With the end of the oral arguments in United States v. Microsoft Corp., legal experts are still in the dark about how the U.S. Supreme Court will rule on the case. But factors that will influence the court's decision have come into focus, according to former government officials.

Any decision, they say, is likely be influenced more by the statutory interpretation of Stored Communication Act (SCA) than by the technology specifics of the case, which revolves around the U.S. government forcing Microsoft to hand over emails stored in Ireland under an SCA warrant.

To be sure, the court's justices did seek to understand the finer points of how the emails in question were stored, accessed and transmitted back from Ireland. Justice Samuel Alito, for instance, asked how information can be obtained when it is “broken it up into shards so that it's stored not just in one foreign country but in a number of foreign countries.”

But outside counsel for Microsoft in the case, E. Joshua Rosenkranz of Orrick, Herrington & Sutcliffe, said, “No one actually breaks up the email into shards, certainly not in this case. That's not what Microsoft does,” nor Google or Gmail.

Rosenkranz explained the email is stored physically in Ireland and accessed by a “physical piece of hardware.” When pressed, he added that someone in Microsoft's headquarters in Redmond, Washington, can extract the information from Ireland remotely without the help of an employee overseas. “A human being doesn't have to do it,” he said. “It is a robot.”

The concept initially puzzled Justice Sonia Sotomayor. “Guess my imagination is running wild,” she said. “Who tells the robot what to do, and what does the robot do?”

David Newman, a former special assistant and associate counsel to President Barack Obama and former member of the National Security Council, noted that the unfamiliarity justices had with the specific IT processes involved in the case make it unlikely that those facts will play a key role in their decision.

“I think it will be challenging for the court to come up with a rule that distinguishes different kinds of cross-border data storage practices from one another,” said Newman, who is now of counsel at Morrison & Foerster.

Even though the high court has access to expert knowledge on the technicalities of the case, including an amicus brief filed by 51 computer scientists, they may still be hesitant to have such information influence their ruling too heavily, should they be seen as advocating for a specific type of technology process.

“For policy reasons, I don't think there should be preference for some type of storage method over the other,” said John Carlin, former assistant attorney general for the U.S. Department of Justice (DOJ) and chair of Morrison & Foerster's Global Risk and Crisis Management Group.

“There are a range of facts and factors that will drive how the justices rule, including the technical details,” said Paul Rosen, partner at Crowell & Moring and a former chief of staff to past Department of Homeland Security Secretary Jeh Johnson. “But I think the decision is going to turn on how the justices view larger issues of privacy, technology and the appropriate reach of law enforcement under the Stored Communications Act.”

Indeed, the justices spent far more time dissecting the statutory language of the SCA than weighing the technical specifics of the case. There was disagreement, for example, over whether to interpret the SCA Section 2703 warrant as a traditional warrant, which cannot apply extraterritoriality.

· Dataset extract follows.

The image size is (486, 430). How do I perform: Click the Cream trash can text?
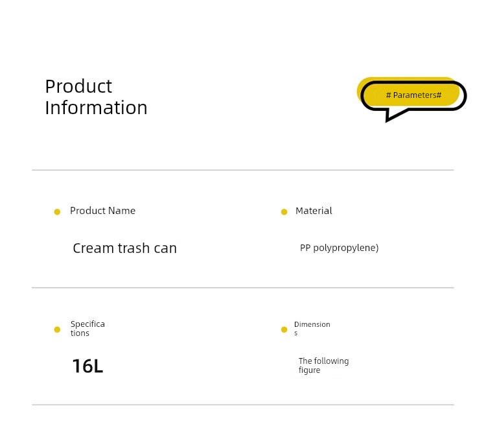tap(124, 248)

“Among the government arguments is that the warrant should be viewed as akin to a subpoena,” Newman said. “But not all of the justices seemed to accept that based on their oral arguments.”

More broadly, Microsoft argued that the SCA was a statute that regulates stored data, while the government argued its focus was on disclosing data.

As Justice Elena Kagan explained in the oral arguments: “I mean, it seems as though we have a choice between two things: One is what Congress is doing is it's regulating the disclosure in the United States of electronic communications that are stored everywhere in the world. And that's what the government is saying.”

On the other hand, Microsoft's argument is that Congress meant to “regulate the disclosure anywhere in the world of electronic communications that are stored in the United States,” she added.

The question put forth before the Supreme Court is whether one side's interpretation is less disruptive to U.S. foreign relations, law enforcement's search abilities and citizens' privacy.

“Each side argued that their position represented a rule that is more stable to the status quo and that the other side's position required a new Congressional action,” Morrison & Foerster's Newman said.

But many justices expressed the notion that there better venues to resolve such statutory questions. “The justices may disagree on the merits of the case, but they clearly agreed the best forum to resolve this was not the court, but Congress,” Carlin said.

Several justices, for example, pointed out that there is bipartisan legislation, the CLOUD Act, in Congress that would address these issues before the court and update the 1986 legislation. And Justice Ruth Bader Ginsberg said that, though a court can rule definitively for one side or another, that might not be the best outcome.

“Congress takes a look at this, realizing that much time and innovation has occurred since 1986. It can write a statute that takes account of various interests. And it isn't just all or nothing,” she said. “So wouldn't it be wiser just to say let's leave things as they are? If Congress wants to regulate in this brave new world, it should do it.”